* _READING TEXT_:
══════

The explosion of the lightning strike also damaged an adjoining home.

There were three calls in the Brompton Lane area, including two fires just after 4 p.m., Sims said. The home at 16 Brompton Lane was heavily damaged, while the home at 3 Brompton Drive was filled with smoke.

Around 11:14 p.m., the home at 12 Brompton Lane was destroyed by fire after it took a direct lightning strike, Sims said.

Also just after 11 p.m., several homes on Lord Nelson Drive were affected by a lightening strike, he said.

The Bentonville Fire Department responded with the Bella Vista department to both incidents, Sims said. A Bentonville ambulance also was called about a possible electric shock of a man on Sarum Drive, but the victim refused transport.

"We don't really have enough people to do two structure fires at the same time," Sims said.

Rescue crews battling swift currents in a flooded Carroll County creek near Holiday Island on Thursday while removing a sport utility vehicle swept off a low-water bridge during heavy rain Wednesday evening, authorities said.

A witness reported seeing a person in the vehicle as it crossed the Elk Branch Bridge on Arkansas 187 about 10 p.m. Wednesday as strong thunderstorms and a possible tornado raked the area. A rescue team pulled the SUV from Leatherwood Creek late Thursday afternoon but found no one inside, said Nick Samac, director of the Carroll County Office of Emergency Management.

He said teams were scouring the woods downstream in case someone was washed away from the vehicle.

"We got a lot of rain last night," Samac said. "The bridge is washed out. We had to do several swift-water rescues."

Carroll County received between 3.5 inches and 5 inches of rain as storms "trained," or repetitively traveled over the same area Wednesday, prompting the National Weather Service to issue a flash flood warning.

The Kings River near Berryville rose from 4.68 feet at 5:30 p.m. Wednesday to 12.5 feet three hours later after heavy rain soaked the area.

Storms Wednesday evening spawned at least three possible tornadoes -- in Benton, Carroll and Madison counties. National Weather Service teams from Tulsa, Okla., will travel today to those areas to inspect damage and determine if the storms were tornadoes, said meteorologist Joe Sellers of Tulsa.

The slow-moving system developed earlier Wednesday in Oklahoma as cold air from the west collided with warm, moist air, and formed a tornado in Sand Springs, just west of Tulsa. The tornado killed one person and hospitalized at least nine, The Associated Press reported.

══════

* _SOURCE DATA_:

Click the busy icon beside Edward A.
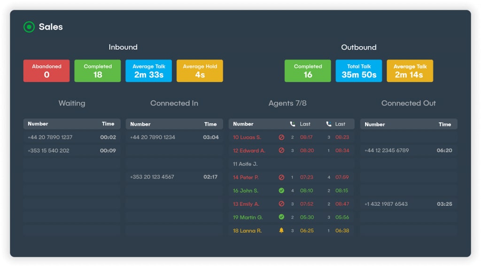tap(281, 150)
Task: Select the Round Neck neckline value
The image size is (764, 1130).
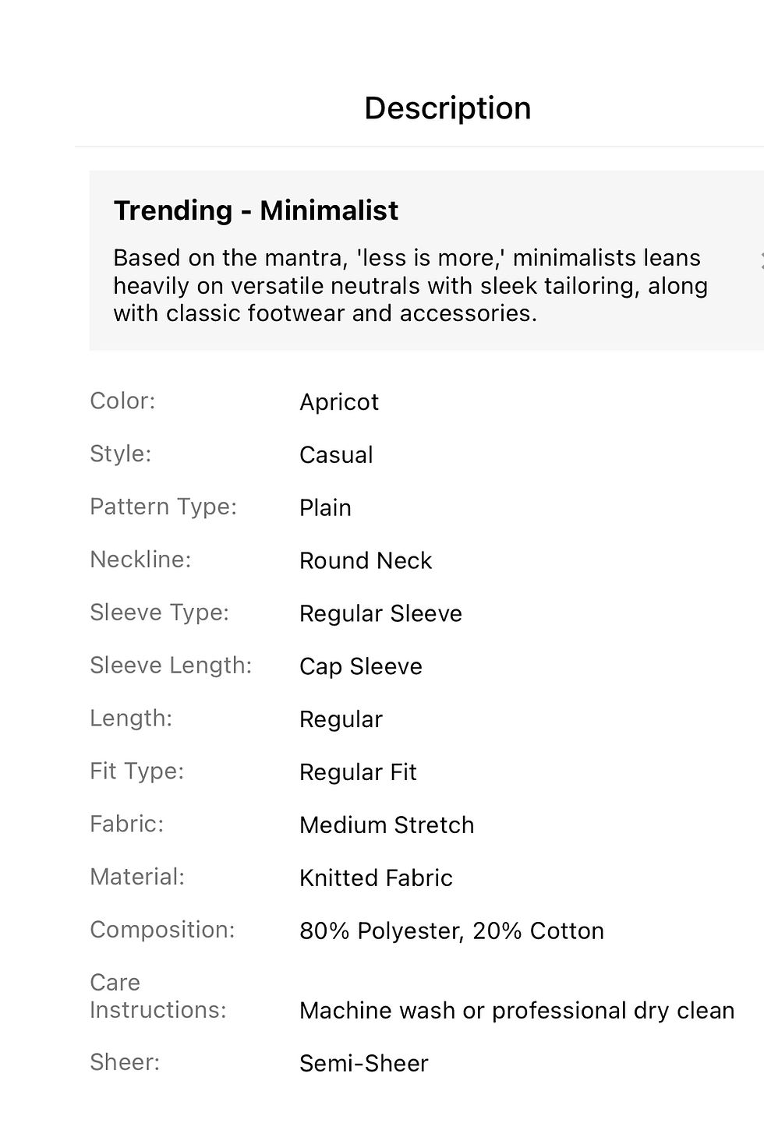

══════

* _TASK ITEM 1_:
Answer these about the storm article:
(a) At about what time was the home at 12 Brompton Lane destroyed by fire?
(b) What bridge was the vehicle crossing when a witness reported seeing a person in it?
(c) How high did the Kings River near Berryville rise by three hours after 5:30 p.m. Wednesday?
* _TASK ITEM 2_:
Quote the storm article, copying the stretch from "Rescue crews battling" through "from the vehicle.".

* _WRITTEN ANSWER 1_:
(a) Around 11:14 p.m.
(b) The Elk Branch Bridge on Arkansas 187.
(c) To 12.5 feet.

* _WRITTEN ANSWER 2_:
Rescue crews battling swift currents in a flooded Carroll County creek near Holiday Island on Thursday while removing a sport utility vehicle swept off a low-water bridge during heavy rain Wednesday evening, authorities said.

A witness reported seeing a person in the vehicle as it crossed the Elk Branch Bridge on Arkansas 187 about 10 p.m. Wednesday as strong thunderstorms and a possible tornado raked the area. A rescue team pulled the SUV from Leatherwood Creek late Thursday afternoon but found no one inside, said Nick Samac, director of the Carroll County Office of Emergency Management.

He said teams were scouring the woods downstream in case someone was washed away from the vehicle.